AVAILABLE DATA ::
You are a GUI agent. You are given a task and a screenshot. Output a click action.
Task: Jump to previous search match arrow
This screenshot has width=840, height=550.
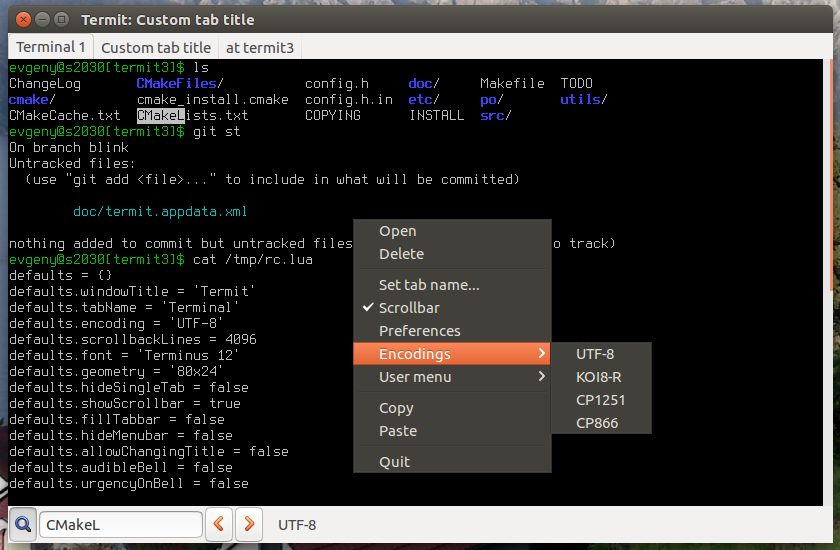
--
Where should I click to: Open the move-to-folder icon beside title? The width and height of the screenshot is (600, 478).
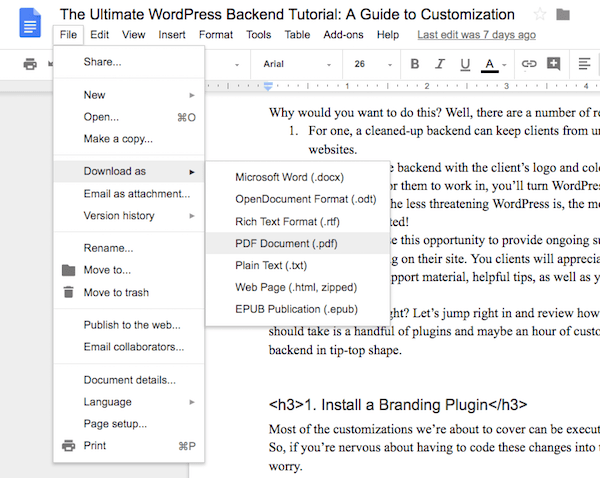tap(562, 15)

WHAT IS BEING ASKED ::
Within the listing above, extract exactly the lines from the line with "You are a GUI" to the line with "This screenshot has width=840, height=550.", the two named lines included, and no others.

SOLUTION TO THIS PROBLEM ::
You are a GUI agent. You are given a task and a screenshot. Output a click action.
Task: Jump to previous search match arrow
This screenshot has width=840, height=550.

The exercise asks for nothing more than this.